So beklagte damals beispielweise die Ständige Kulturvertretung Erfurt in einem Brief an die Stadtverwaltung, dass "Guardian Force" ungeeignet für das Projekt wäre. Im Wortlaut heißt es hier: "Nachteulen sollen als niedrigschwellige, unterstützende und deeskalierende Instanz für Betroffene von Diskriminierung, Belästigung und Gewalt fungieren. Demgegenüber stehen beispielsweise die Leistungen einer Security-Firma. Sie verfolgt in erster Linie ordnungspolitische und sicherheitsrelevante Ziele, die oft mit Durchsetzung, Kontrolle und ggf. Repression verbunden sind."
Awareness war immer Teil von Security-Diensten
Ein Vorurteil, dem Schlotzhauer entschieden widerspricht: "Das Thema Awareness ist schon seit 25 Jahren unser Thema. Das hieß früher nur nicht Awareness. Wir haben schon immer ein Auge auf die gehabt, die Hilfe brauchen. Wer wird denn auf Veranstaltungen angesprochen, wenn es jemanden nicht gut geht? Die Sicherheit", argumentiert er.
Sicherheitsdienste stünden immer unter Verdacht restriktiv und brutal zur Sache zu gehen, sagt Schlotzhauer. "Doch das ist in den allerwenigsten Aufträgen, die wir erhalten, der Fall. Wir arbeiten immer dafür, dass es gar nicht erst dazu kommt." Leider gebe in der Branche zu viele schwarze Schafe, klagt er.
Bei "Guardian Force" arbeiteten hingegen gut ausgebildete Sicherheitsleute, die alle eine IHK-Prüfung absolviert hätten und vom Verfassungsschutz geprüft seien. Ferner gebe es Fortbildungen wie Deeskalationsschulungen, Kommunikationstraining und vieles mehr. "All das hat mit Awareness zu tun und natürlich können wir das prima für die Nachteulen nutzen", so Schlotzhauer.
Kunden loben Awarness-Arbeit von "Guardian Force"
Um der Kritik des Fischmarktprotestes an "Guardian Force" nachzugehen, hat MDR THÜRINGEN im Vorfeld zum Besuch der neuen Nachteulen mehrere Anfragen an Veranstalter geschickt, für die das Sicherheitsunternehmen in den vergangenen Jahren tätig war. Das Feedback von städtischen wie von unternehmerischen Kunden fiel dabei durchweg positiv aus. Viele hoben die Zuverlässigkeit und vertrauensvolle Zusammenarbeit hervor. Negative Vorkommnisse? Fehlanzeige.
Die Erfurter Diskothek "Musikpark" erklärte sogar: "Awareness war ein zentraler Aspekt unserer gemeinsamen Arbeit.

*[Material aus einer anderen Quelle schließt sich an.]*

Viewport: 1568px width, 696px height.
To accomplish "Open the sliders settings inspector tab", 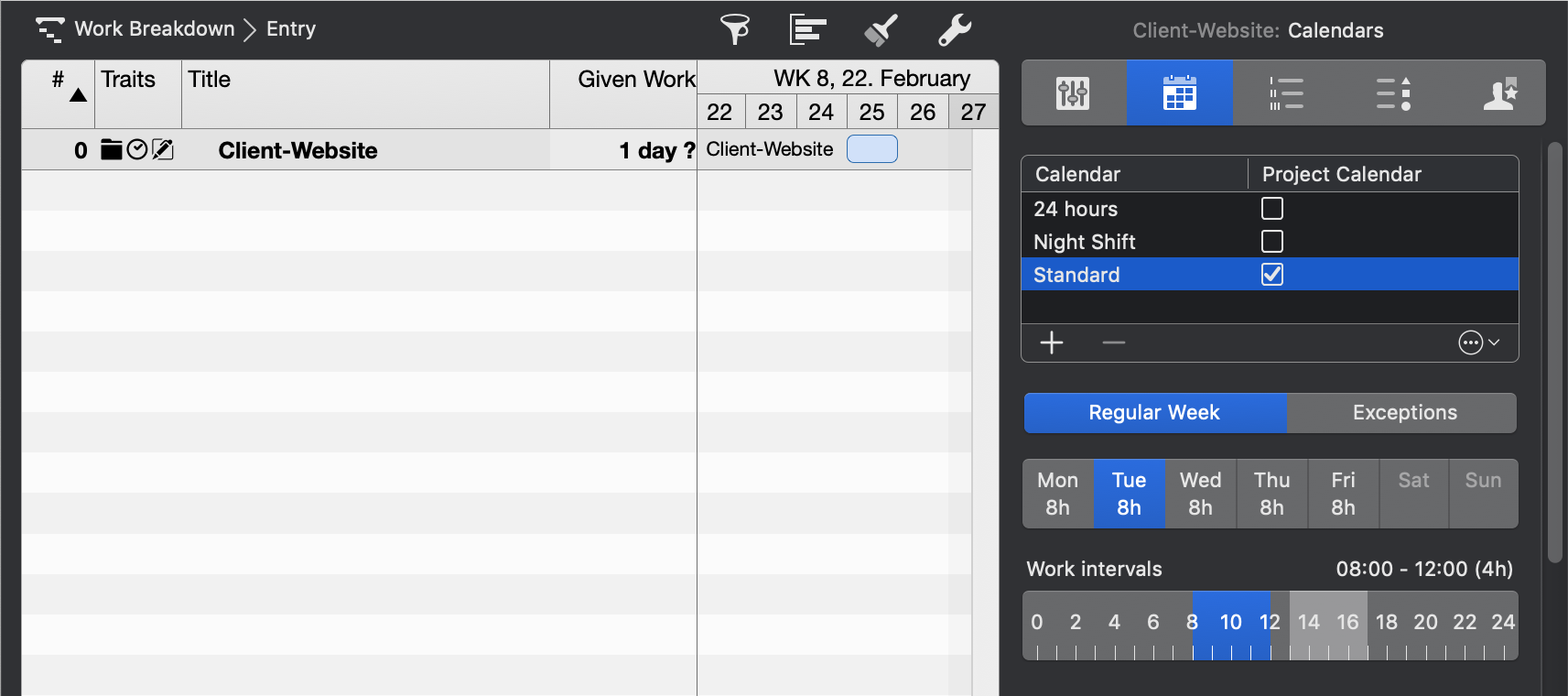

Besonders hervorzuheben ist, dass Guardian Force diesen Ansatz bereits frühzeitig und ganz selbstverständlich in ihre Tätigkeit integriert hat - noch bevor 'Awareness' gesellschaftlich breiter diskutiert wurde". Für den Musikpark arbeitete Guardian Force 25 Jahre lang. Seit diesem Jahr gehen beide Firmen getrennte Wege, was ausschließlich wirtschaftliche Gründe habe, heißt es vom "Musikpark".

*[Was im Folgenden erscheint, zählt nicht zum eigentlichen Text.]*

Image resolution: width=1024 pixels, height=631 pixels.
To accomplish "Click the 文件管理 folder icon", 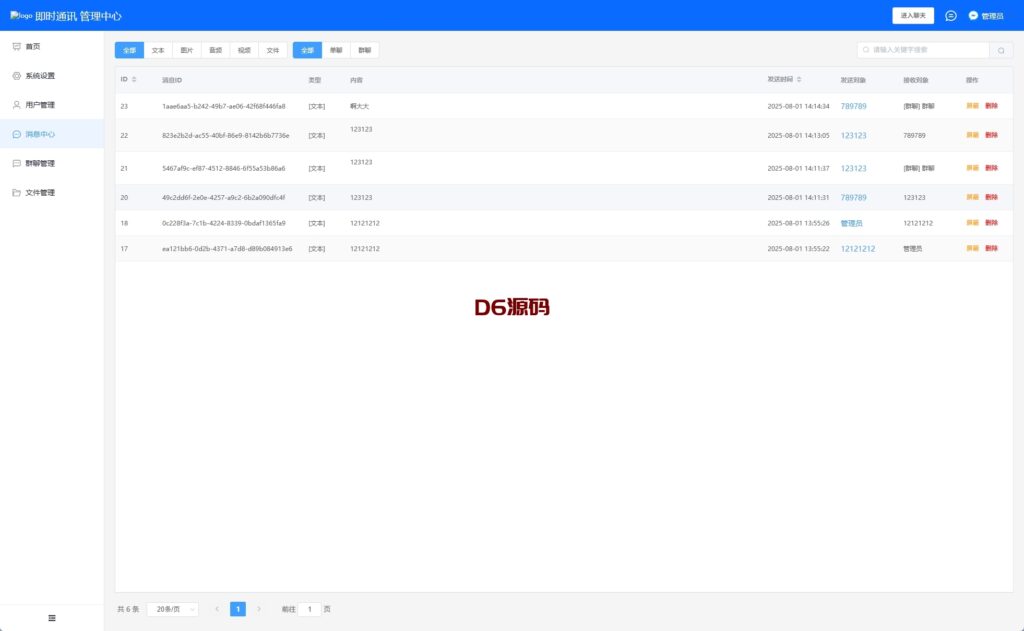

Die Kritiker vom Februar-Protest sind hingegen verstummt. Auf Nachfrage von MDR THÜRINGEN wollte sich die Ständige Kulturvertretung nicht zum Thema äußern. Eine Sprecherin teile nur mit, dass man die Arbeit von Guardian Force als Nachteulen nicht beobachte und daher nicht bewerten könne. Auch der bisherige Projektträger "Feuer und Flamme" wollte sich nicht erneut äußern.
Guardian Force war für die Stadt wesentlich billiger
Ein weiterer Hauptkritikpunkt im Februar war zudem die wenig transparente Vergabe-Praxis. Weil "Feuer und Flamme" zunächst Widerspruch gegen die Vergabe an "Guardian Force" eingelegt hatte, schwieg sich die Stadt zu den Vorwürfen zunächst aus. Da das Verfahren inzwischen abgeschlossen ist und das Landesvergabeamt die Rechtmäßigkeit bestätigte, hat sich das nun geändert.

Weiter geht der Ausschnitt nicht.